Recording Academy president Neil Portnow went on defense after being criticized for a near shut-out of female artists at this year’s Grammy Awards. His response was to bizarrely claim that women were not doing enough to warrant the same accolades received by their male counterparts, which, of course, only greeted him with more blowback. Artists like Shirley Manson, Fiona Apple, Pink, and many, many more lambasted Portnow’s tone-deaf comments, with many calling for his resignation. That led to an apology, as well as the institution of “an independent task force” that will apparently work “to overcome the explicit barriers and unconscious biases that impede female advancement in the music community.”

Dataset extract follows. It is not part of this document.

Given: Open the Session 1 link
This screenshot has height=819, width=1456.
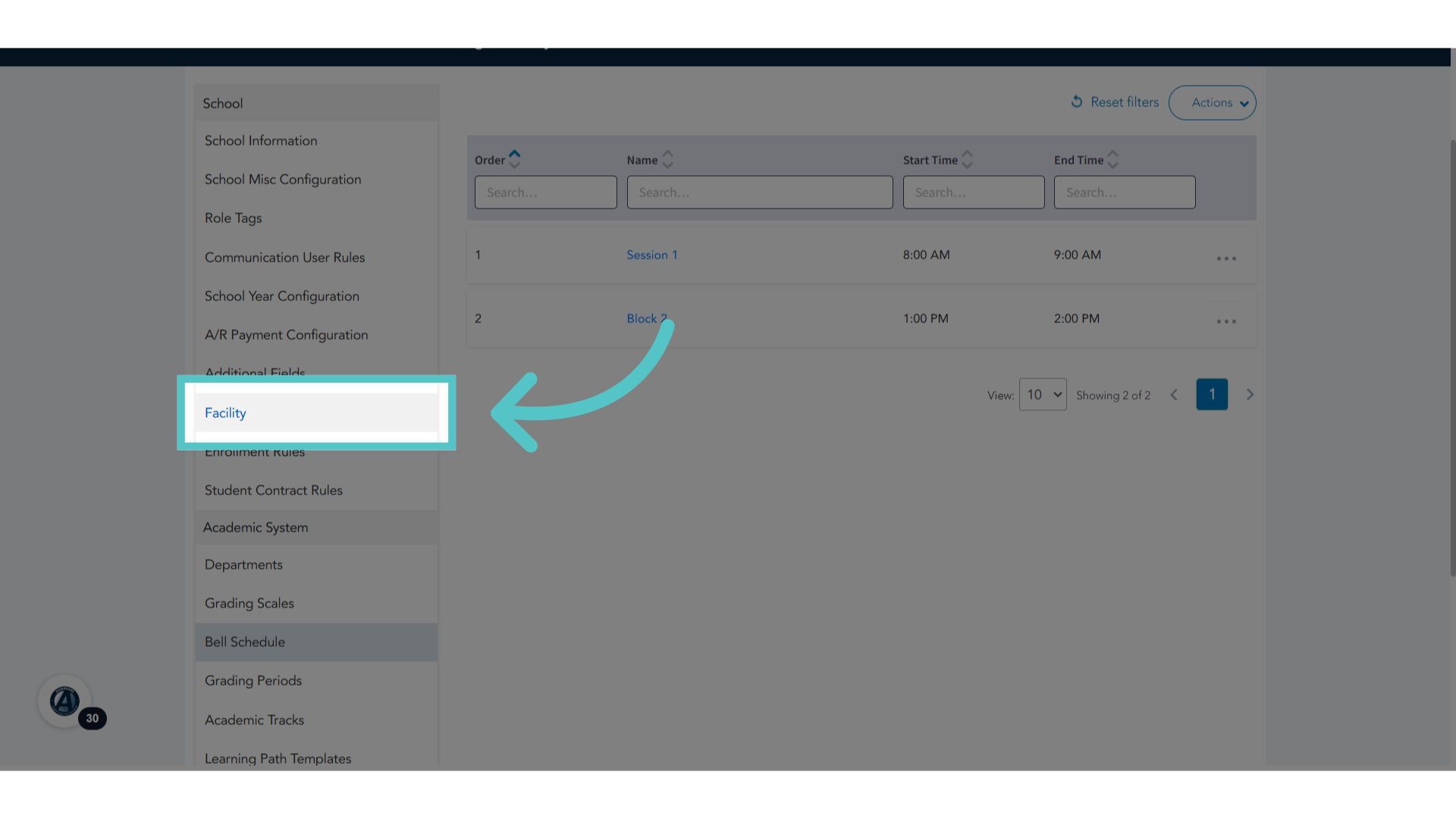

Now, Billboard reports that Portnow will step down from his post when his contract expires next year. A new Recording Academy president is expected to be installed by next summer. Along with the blowback, which included multiple letters from high-ranking industry figures, a letter released last week from former MusiCares VP Dana Tomarken accused Portnow of steering money away from MusiCares, a foundation that offers support and community services to at-need musicians, in order to fund a deficit created by this year’s Grammy telecast shifting from its longtime home in Los Angeles to New York City for 2018.

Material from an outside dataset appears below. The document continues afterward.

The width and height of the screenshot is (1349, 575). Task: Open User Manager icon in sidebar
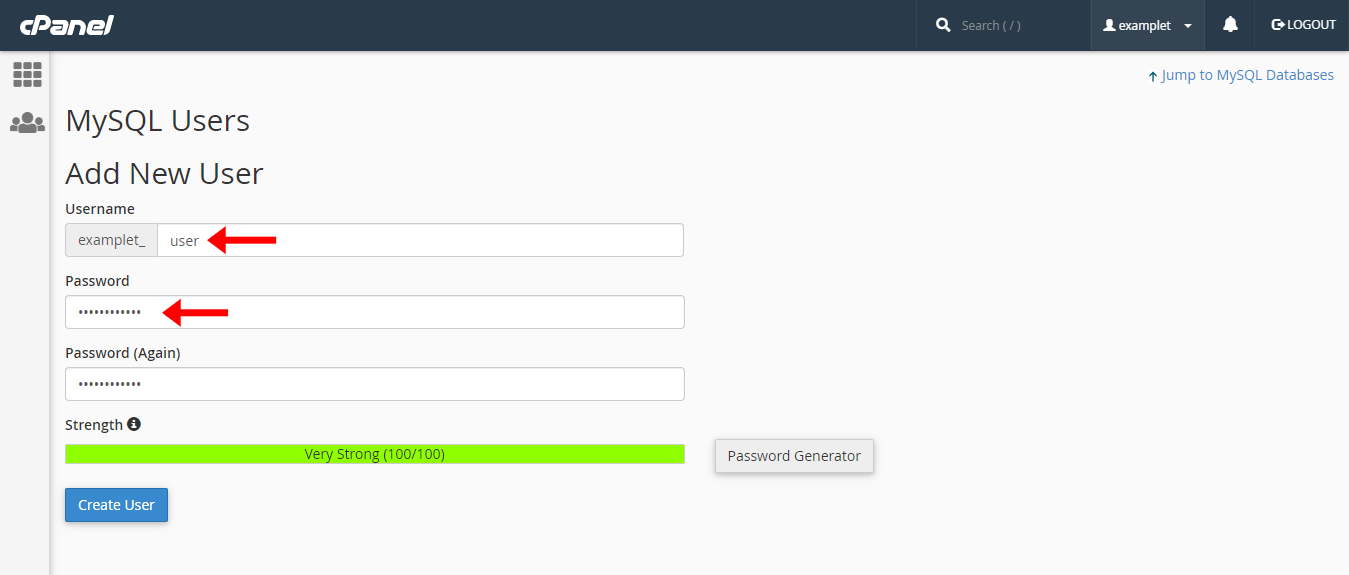coord(27,123)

Portnow released a statement announcing his decision to step down at the end of his contract. “I’ll be working with our Board to put the various elements in place that will ensure transparency, best practices, and the Academy’s ability to find the very best, brightest, and qualified leadership to take us into our seventh decade of operation,” he says.

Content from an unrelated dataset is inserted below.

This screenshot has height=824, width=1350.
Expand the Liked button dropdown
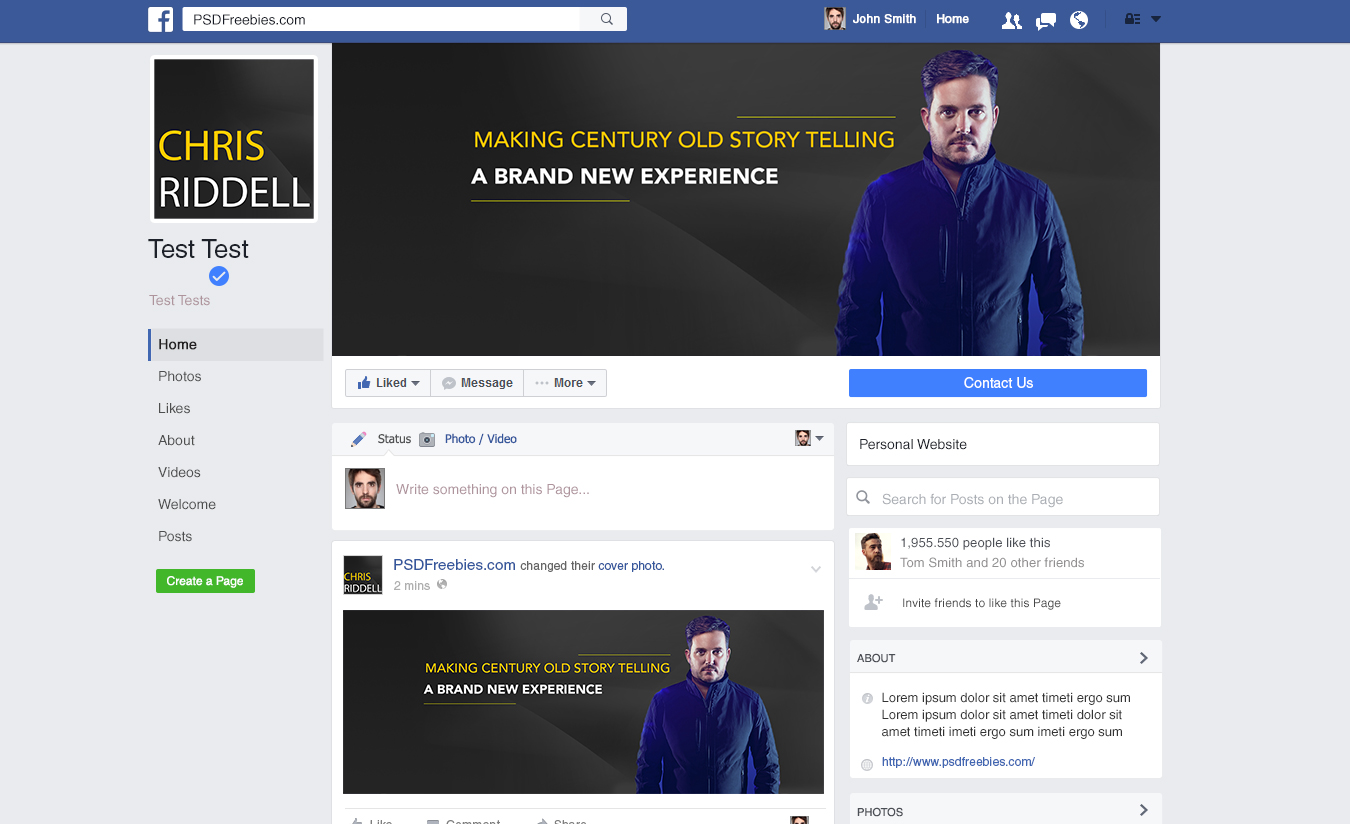pos(416,382)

Read his full statement below:
“The evolution of industries, institutions and organizations is ultimately the key to their relevance, longevity and success, Having been a member of the Recording Academy for four decades, serving as an elected leader and our President/CEO, I have not only witnessed our evolution, but proudly contributed significantly to the Academy’s growth and stature in the world. When I had the honor of being selected to lead this great organization in 2002, I vowed that on my watch, for the first time in our history, we would have a thoughtful, well-planned and collegial transition. With a little more than a year remaining on my current contract, I’ve decided that this is an appropriate time to deliver on that promise. Accordingly, I’ll be working with our Board to put the various elements in place that will ensure transparency, best practices, and the Academy’s ability to find the very best, brightest, and qualified leadership to take us into our seventh decade of operation. I truly look forward to continuing my role leading the Academy in the year ahead, and to continuing the pursuit of excellence and the fine missions we embrace and deliver.”